═════ Provided text ═════

The LinkedIn post that started a train of thought

Scary, perhaps. And as a prediction (“your society is doomed”), undeniably true. Even if the current corrupt and incompetent Tory government were able to maintain itself in power for billions of years, the death of the solar system would inevitably bring it to a merciful end.

Of course, Rand was not thinking in those terms. She was predicting doom on a much shorter time scale, but that is not much of a prediction either. Even on more human time scales all societies come to an end at some stage. For her prediction to have merit, it would have to be the ills that she describes that bring societies down.

It can happen, but these have not, historically, been the only reasons. Czarist Russia, in which Rand was brought up, had all those ills, but it was actually reasonably stable in 1914. It might have survived for a great deal longer if it had not been for something rather different. There was too much power concentrated in too few hands, and if a stupid action was proposed by those in charge, there is little to prevent it happening. Although it began with Austria Hungary attacking Serbia, it was the German decision to support  Franz-Josef that turned it into a pan-European and eventually global conflict. If George and Nicholas had been a little bit nicer to their cousin Wilhelm when they were younger, they might have been able to persuade him to call the whole thing off. As it was, it was the appalling losses suffered by the Russian armies that eventually persuaded the Russian people that the time had come to get rid of the Romanovs.

═════ Records supplied ═════

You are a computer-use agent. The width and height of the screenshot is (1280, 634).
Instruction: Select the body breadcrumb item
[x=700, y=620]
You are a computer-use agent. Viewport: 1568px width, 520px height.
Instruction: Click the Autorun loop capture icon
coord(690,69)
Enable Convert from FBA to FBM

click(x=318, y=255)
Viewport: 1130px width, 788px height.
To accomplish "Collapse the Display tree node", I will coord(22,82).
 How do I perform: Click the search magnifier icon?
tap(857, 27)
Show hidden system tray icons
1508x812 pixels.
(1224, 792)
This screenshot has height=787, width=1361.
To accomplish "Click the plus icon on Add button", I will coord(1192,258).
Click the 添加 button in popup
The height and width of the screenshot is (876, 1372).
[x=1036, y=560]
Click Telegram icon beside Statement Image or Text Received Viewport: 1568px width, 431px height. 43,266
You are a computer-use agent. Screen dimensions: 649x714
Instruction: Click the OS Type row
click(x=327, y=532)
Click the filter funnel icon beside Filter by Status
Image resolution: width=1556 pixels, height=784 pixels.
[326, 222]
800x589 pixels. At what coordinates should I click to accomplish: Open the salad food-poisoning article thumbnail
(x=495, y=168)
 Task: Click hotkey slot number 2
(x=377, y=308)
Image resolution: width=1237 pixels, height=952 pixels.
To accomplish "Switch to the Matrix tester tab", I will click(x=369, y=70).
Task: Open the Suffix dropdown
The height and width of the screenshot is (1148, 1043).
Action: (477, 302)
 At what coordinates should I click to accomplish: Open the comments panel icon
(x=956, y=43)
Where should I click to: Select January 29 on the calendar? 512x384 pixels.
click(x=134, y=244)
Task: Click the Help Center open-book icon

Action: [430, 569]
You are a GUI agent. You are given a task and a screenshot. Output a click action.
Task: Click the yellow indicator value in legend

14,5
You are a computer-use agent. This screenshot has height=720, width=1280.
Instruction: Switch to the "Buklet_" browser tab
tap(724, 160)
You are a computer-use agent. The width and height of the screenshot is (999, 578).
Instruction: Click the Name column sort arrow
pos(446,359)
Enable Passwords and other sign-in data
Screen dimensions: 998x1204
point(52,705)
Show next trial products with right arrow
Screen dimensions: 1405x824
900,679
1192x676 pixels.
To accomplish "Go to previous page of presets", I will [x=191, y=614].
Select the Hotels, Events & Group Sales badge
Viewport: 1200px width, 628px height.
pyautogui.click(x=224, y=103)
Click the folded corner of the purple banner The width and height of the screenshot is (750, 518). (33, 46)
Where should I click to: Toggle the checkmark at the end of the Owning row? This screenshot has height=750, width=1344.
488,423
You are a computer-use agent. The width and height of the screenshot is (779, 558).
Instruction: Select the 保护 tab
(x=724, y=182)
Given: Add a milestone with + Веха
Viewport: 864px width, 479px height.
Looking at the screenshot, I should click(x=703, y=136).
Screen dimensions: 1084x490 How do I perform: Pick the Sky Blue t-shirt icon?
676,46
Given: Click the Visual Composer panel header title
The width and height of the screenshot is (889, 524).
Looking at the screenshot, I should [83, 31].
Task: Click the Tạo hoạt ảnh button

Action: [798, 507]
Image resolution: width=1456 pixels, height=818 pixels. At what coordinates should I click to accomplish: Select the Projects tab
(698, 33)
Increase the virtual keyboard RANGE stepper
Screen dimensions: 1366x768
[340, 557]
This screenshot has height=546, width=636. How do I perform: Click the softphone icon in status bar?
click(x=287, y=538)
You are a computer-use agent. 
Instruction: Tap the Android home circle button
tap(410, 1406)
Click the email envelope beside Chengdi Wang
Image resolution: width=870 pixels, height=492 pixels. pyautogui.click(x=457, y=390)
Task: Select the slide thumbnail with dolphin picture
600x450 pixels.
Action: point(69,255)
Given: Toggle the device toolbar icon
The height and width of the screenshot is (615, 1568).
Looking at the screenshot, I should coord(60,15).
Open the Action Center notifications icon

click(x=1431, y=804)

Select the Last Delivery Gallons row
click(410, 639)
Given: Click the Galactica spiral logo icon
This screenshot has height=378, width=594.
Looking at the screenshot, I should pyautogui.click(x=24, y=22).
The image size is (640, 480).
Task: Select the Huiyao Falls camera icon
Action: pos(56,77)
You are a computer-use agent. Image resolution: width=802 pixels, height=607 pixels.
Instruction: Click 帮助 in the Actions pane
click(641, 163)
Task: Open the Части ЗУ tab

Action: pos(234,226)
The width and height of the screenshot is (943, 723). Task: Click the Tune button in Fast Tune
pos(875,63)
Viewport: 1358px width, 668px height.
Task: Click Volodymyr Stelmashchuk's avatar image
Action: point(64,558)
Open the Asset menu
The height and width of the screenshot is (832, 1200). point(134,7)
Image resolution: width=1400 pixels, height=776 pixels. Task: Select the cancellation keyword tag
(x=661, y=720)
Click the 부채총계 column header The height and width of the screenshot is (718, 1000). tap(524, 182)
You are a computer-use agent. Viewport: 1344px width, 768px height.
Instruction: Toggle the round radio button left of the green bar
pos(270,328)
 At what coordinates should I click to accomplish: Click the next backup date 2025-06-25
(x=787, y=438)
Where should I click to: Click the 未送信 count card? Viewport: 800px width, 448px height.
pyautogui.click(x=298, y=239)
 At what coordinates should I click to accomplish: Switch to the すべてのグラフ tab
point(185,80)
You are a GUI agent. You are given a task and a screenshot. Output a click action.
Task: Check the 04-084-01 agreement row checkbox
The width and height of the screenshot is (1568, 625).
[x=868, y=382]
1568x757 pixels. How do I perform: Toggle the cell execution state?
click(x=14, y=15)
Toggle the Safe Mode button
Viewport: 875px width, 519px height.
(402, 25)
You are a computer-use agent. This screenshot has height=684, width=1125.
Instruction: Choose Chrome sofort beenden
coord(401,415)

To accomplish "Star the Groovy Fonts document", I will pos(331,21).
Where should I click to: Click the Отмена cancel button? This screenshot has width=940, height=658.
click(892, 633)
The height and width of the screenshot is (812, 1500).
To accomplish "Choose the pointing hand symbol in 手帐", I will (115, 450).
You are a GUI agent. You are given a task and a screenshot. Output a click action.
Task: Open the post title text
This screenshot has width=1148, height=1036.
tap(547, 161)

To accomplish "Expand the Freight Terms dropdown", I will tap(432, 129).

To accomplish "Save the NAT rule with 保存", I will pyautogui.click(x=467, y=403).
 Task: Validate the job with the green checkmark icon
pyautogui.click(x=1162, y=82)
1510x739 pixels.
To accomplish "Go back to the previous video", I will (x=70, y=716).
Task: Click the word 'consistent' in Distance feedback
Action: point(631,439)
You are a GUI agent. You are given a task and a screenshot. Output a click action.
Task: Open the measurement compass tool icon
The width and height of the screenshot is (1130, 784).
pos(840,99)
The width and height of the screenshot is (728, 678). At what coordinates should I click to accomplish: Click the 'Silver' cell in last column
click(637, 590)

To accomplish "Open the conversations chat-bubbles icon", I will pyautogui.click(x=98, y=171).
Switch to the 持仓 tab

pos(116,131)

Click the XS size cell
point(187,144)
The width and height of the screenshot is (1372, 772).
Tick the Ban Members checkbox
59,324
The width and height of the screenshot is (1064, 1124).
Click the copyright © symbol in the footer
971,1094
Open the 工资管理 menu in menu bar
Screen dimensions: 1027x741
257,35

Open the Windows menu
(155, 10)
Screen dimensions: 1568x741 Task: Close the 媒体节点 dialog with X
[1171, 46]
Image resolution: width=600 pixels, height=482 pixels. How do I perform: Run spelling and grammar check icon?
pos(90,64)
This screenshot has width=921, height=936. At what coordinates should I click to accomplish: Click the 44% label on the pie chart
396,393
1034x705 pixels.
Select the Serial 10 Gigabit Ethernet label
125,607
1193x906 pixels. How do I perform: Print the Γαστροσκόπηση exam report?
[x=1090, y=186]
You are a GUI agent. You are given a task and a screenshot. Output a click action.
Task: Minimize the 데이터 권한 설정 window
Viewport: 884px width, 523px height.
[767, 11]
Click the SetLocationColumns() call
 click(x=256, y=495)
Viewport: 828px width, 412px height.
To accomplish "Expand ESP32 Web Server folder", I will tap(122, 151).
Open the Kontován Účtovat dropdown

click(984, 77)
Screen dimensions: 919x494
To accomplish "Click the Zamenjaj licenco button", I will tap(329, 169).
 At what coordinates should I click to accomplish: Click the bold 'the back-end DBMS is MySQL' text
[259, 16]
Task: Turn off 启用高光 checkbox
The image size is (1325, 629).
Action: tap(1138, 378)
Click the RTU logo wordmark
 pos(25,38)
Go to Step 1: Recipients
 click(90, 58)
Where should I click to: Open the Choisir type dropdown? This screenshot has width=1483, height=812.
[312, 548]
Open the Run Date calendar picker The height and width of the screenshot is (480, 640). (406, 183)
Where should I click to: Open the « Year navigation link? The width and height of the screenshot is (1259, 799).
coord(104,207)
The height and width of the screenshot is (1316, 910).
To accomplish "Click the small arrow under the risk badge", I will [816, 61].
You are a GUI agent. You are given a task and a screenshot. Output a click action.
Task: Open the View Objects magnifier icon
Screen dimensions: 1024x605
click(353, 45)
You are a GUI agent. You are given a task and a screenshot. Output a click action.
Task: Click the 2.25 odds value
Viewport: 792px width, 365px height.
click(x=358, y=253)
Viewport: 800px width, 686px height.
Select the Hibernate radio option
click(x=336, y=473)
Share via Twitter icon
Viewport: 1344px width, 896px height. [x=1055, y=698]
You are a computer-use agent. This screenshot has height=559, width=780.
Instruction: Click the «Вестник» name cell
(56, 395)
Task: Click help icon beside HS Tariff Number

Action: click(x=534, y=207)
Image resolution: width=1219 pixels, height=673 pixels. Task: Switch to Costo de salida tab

═════

**What this task involves:**
Reproduce word for word the portion of the passage above on Rand's prediction of doom that begins with "The LinkedIn post" and ends after "a merciful end.".

**Solution below:**
The LinkedIn post that started a train of thought

Scary, perhaps. And as a prediction (“your society is doomed”), undeniably true. Even if the current corrupt and incompetent Tory government were able to maintain itself in power for billions of years, the death of the solar system would inevitably bring it to a merciful end.